MH: O senhor poderia nos explicar, nesse contexto, a concepção moral de que nada que é ambíguo vincula a consciência católica, e especialmente então quando está provado ser intencionalmente ambíguo?
CC: A lógica nos ensina que uma proposição é ambígua quando pode ser interpretada em dois significados diferentes e/ou contrários. É óbvio que tal proposição não pode ter nem nosso assentimento teórico nem nosso assentimento prático, porque não tem um significado certo e claro.

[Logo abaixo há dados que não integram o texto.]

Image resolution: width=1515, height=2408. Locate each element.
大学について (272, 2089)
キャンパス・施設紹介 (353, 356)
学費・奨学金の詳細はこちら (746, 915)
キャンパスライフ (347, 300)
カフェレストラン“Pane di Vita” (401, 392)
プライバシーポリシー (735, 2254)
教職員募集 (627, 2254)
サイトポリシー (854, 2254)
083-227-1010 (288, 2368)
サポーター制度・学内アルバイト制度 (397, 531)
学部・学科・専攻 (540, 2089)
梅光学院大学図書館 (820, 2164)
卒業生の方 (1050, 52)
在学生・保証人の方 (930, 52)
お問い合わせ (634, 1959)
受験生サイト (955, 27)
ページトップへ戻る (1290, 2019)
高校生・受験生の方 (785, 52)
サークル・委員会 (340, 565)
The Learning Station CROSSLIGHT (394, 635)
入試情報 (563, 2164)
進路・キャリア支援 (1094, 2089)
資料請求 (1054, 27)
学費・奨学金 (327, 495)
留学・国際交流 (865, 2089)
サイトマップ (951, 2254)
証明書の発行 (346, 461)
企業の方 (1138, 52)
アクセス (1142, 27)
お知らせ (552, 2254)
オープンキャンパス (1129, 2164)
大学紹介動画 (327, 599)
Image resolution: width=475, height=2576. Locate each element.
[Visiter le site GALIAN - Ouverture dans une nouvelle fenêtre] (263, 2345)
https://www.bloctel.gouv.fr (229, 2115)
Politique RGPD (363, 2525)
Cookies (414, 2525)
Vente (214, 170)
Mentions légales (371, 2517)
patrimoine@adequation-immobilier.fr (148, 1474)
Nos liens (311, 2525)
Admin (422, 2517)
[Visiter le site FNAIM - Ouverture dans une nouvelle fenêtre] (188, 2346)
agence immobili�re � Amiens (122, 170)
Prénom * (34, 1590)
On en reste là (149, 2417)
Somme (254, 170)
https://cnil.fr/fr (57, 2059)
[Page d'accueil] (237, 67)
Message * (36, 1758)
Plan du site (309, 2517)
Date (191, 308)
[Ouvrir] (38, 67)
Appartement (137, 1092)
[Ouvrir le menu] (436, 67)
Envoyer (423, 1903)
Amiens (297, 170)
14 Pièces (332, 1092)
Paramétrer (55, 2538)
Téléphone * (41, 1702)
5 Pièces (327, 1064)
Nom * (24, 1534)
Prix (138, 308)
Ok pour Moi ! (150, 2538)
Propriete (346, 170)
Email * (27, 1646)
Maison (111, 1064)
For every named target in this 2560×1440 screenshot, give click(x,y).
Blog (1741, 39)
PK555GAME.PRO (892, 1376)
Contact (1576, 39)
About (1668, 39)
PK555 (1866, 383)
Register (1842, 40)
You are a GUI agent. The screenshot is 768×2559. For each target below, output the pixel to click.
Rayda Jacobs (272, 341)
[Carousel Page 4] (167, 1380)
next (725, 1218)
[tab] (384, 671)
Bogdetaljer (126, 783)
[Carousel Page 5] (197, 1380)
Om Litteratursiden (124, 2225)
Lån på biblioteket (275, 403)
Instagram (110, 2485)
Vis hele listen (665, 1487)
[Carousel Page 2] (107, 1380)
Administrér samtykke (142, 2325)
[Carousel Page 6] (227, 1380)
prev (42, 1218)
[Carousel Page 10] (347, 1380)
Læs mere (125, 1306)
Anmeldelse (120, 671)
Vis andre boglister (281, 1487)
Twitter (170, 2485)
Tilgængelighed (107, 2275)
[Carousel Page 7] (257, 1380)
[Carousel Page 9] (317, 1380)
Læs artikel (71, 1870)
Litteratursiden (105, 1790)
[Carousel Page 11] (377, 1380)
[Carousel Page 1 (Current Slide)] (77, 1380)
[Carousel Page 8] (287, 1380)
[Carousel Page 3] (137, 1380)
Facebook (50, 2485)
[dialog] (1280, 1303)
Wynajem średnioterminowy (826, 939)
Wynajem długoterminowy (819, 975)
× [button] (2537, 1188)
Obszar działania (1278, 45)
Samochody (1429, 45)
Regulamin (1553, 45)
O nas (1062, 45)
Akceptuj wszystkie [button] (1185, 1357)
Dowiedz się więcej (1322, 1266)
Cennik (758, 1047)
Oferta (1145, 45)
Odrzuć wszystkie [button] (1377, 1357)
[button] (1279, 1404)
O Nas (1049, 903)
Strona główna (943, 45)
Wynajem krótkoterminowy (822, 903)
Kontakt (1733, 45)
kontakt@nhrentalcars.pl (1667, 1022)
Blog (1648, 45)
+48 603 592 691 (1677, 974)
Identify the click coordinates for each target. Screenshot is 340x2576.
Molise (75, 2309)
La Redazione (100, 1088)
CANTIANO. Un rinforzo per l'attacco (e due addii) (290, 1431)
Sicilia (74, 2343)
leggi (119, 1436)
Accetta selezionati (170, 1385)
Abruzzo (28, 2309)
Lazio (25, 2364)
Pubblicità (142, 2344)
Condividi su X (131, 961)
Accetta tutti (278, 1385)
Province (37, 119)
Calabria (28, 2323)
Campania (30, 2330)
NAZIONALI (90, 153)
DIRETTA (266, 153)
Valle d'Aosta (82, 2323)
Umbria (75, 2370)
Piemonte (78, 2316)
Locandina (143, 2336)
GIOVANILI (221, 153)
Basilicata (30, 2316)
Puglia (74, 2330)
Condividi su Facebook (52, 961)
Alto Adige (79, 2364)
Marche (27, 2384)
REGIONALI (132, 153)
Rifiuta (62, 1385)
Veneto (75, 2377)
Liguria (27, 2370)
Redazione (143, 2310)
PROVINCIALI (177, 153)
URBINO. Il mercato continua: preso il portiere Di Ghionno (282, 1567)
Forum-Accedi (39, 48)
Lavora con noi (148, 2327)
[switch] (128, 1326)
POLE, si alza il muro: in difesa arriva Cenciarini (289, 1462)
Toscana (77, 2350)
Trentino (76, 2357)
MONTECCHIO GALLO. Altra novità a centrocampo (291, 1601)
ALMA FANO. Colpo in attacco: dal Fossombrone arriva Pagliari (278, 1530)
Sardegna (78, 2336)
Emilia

MH: Para ajudar os católicos neste tempo de tanto equívoco ambíguo e “reserva mental”, haveria algo que o Papa Pio XII poderia ainda especialmente ensinar-nos, com respeito a questões de matrimônio e divórcio, e sobre a formação das criancinhas para a Vida Eterna, uma vez que se tem escrito tão amplamente sobre essas matérias?
CC: O Magistério de Pio XII sobre o matrimônio e a criação dos filhos era muito rico e freqüente. E com efeito, depois da Sagrada Escritura, ele é o autor mais citado pelo Vaticano II. Parece-me que há dois discursos que são particularmente importantes para responder à sua questão. O primeiro é a “Rádio Mensagem sobre a correta formação de uma consciência cristã na juventude,” 23 de março de 1952, in AAS vol. 44, 270-278. A segunda é a “Allocution to the Fédération Mondiale des Jeunesses Feminines Catholiques,” (n.t. Alocução à Federação Mundial da Juventude Feminina Católica) ibid. 413-419. Essa carta é de grande importância magisterial, pois ela trata de situações éticas.

MH: O jesuíta alemão padre Klaus Mertes, disse em uma entrevista a um jornal alemão que a Igreja Católica “deveria agora ajudar a estabelecer um direito humano à homossexualidade.” Qual deveria ser a resposta adequada da Igreja a tal proposta? Inclusive a sanção disciplinar adequada, bem como a doutrina moral.
CC: Eu honestamente não posso entender como um teólogo católico pode pensar e escrever sobre um direito humano à homossexualidade. No sentido preciso, um direito (individual) é uma faculdade moralmente legítima e legalmente protegida para realizar uma ação. O exercício da homossexualidade é inerentemente irracional e portanto desonesto. Um teólogo católico não pode – não deve – pensar que a Igreja tem de lutar para “estabelecer um direito humano à homossexualidade.”

MH: Mais fundamentalmente, em que medida os homens devem ter um direito humano – p. ex., um clamor por justiça – para fazer o que é errado aos olhos de Deus, tal como, por exemplo, praticar a poligamia?
CC: A questão dos direitos individuais agora mudou substancialmente em seu significado. Ela identifica o direito com seus próprios desejos. Mas, não temos aqui o espaço para abordar essa questão do ponto de vista do legislador humano.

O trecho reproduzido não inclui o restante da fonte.